▶ _Problem to work on_: Figure out how many lines in the records below hold the string "menu". That number alone is the answer.

(Saved entries)
★ ★ ★ ★ ★
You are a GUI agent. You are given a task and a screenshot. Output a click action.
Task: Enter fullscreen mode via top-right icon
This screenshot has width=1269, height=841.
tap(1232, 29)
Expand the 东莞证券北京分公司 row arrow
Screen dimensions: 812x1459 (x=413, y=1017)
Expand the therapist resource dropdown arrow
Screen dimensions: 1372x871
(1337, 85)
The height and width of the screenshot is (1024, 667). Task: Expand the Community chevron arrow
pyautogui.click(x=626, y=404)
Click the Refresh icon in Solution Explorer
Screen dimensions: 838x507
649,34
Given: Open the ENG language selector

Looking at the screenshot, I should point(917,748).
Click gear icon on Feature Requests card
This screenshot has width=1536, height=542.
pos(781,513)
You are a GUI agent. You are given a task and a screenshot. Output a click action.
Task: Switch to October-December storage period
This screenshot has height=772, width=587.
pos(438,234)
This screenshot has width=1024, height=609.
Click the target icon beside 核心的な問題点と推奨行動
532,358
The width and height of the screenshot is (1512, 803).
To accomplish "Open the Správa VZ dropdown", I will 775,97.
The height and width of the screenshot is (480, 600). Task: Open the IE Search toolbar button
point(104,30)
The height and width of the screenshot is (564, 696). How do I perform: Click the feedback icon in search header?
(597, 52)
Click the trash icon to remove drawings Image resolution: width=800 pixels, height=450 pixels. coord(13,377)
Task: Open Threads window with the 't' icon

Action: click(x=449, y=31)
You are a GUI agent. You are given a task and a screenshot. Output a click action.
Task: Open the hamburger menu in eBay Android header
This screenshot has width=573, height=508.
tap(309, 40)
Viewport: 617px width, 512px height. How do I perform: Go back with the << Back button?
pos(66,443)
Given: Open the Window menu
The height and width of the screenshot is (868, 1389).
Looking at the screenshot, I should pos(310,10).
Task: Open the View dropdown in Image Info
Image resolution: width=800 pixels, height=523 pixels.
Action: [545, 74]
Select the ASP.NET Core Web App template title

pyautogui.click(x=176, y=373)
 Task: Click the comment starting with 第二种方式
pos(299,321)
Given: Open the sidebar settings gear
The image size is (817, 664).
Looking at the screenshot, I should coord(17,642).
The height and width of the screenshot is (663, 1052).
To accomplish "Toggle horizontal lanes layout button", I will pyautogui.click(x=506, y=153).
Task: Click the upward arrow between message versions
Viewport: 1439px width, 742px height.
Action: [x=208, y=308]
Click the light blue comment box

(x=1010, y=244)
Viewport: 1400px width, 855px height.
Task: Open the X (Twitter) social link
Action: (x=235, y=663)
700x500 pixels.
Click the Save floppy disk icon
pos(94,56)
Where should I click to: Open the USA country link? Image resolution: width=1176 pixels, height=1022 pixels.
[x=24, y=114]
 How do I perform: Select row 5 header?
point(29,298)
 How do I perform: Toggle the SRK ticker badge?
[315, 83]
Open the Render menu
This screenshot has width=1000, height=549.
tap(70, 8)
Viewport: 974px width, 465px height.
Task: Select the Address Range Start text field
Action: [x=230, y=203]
★ ★ ★ ★ ★
▶ _Response area_: 3